Language Understanding and Pragmatics

Do LLM semantic features organize along human evaluation dimensions?

Does the structure of meaning in language models match the three-dimensional semantic space (Evaluation-Potency-Activity) that humans use? If so, what are the implications for steering and alignment?

Note · 2026-02-23 · sourced from Sentiment Semantics Toxic Detections
What kind of thing is an LLM really? How should researchers navigate LLM reasoning research?

A long-standing finding from social psychology: human ratings across diverse semantic scales follow a strong correlational structure that reduces to three dimensions — Evaluation (good vs. bad), Potency (strong vs. weak), and Activity (moving vs. stationary). This same structure appears inside LLM embedding matrices.

The method: extract feature directions from embedding matrices corresponding to 28 semantic axes defined by antonym pairs (kind-cruel, foolish-wise, soft-hard). Project word tokens onto these directions. The projections correlate highly with human ratings on the respective scales. Apply PCA to the projections and a 3D solution preserves 40-55% of the variance across all 28 features — with loadings that match the human EPA structure.

The steering implication is the sharp finding. Because semantic features are geometrically aligned in embedding space, intervening on one feature causes predictable off-target effects on other features proportional to their cosine similarity. Steering tokens toward "soft" shifts them toward "kind" because those directions are aligned. Steering toward "strong" shifts toward "big." The off-target effect is not noise — it is a structural consequence of how meaning is organized.

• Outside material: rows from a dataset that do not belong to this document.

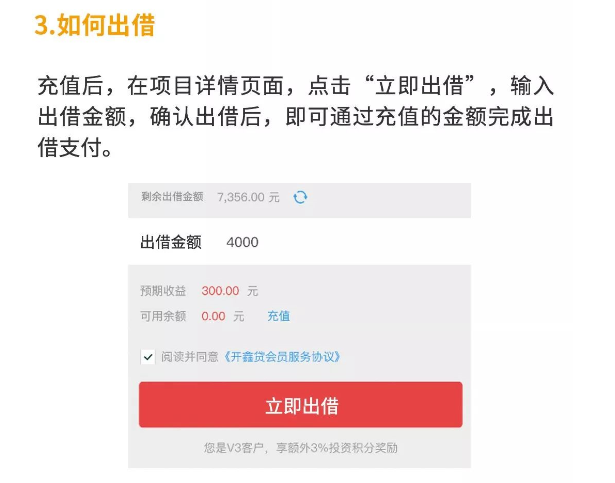This screenshot has width=615, height=483.
Task: Click the 元 unit after 300.00
Action: tap(252, 291)
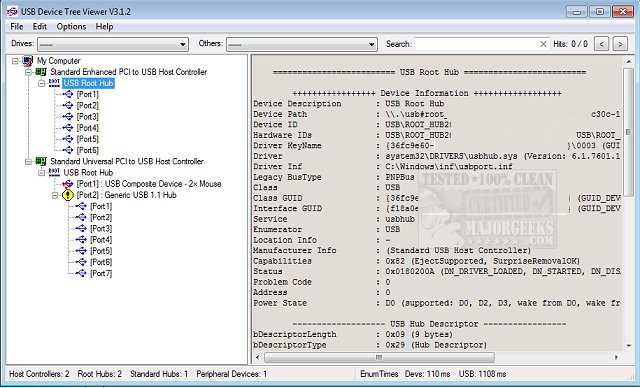The width and height of the screenshot is (640, 388).
Task: Click the horizontal scrollbar thumb in details pane
Action: 379,357

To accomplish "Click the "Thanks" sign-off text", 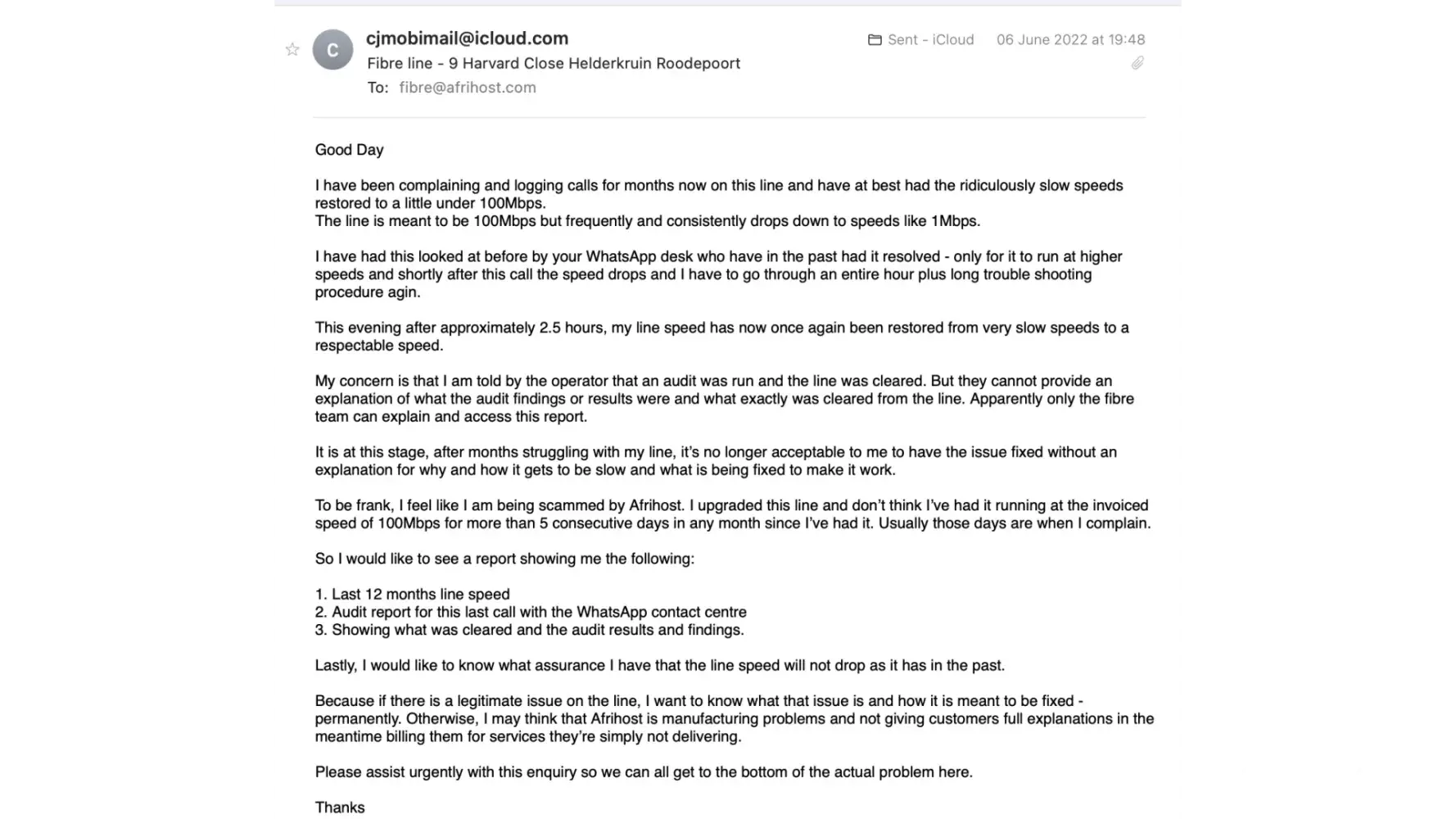I will [340, 808].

This matters for alignment and safety because representation engineering interventions (steering vectors, activation additions) assume features can be independently modified. If semantic features are entangled in a low-dimensional subspace, then steering for one property (say, "helpful") will predictably shift adjacent properties (say, "agreeable" or "warm") whether intended or not. The off-target effects are not bugs but consequences of how LLMs organize meaning — in a way that mirrors how humans organize meaning.

The philosophical dimension: that LLMs recapitulate human semantic structure despite radically different architecture and training suggests that the EPA structure may be a property of language itself rather than of the cognitive system processing it. Training on extensive records of human thought appears sufficient to reproduce the correlational structure of human semantic judgments.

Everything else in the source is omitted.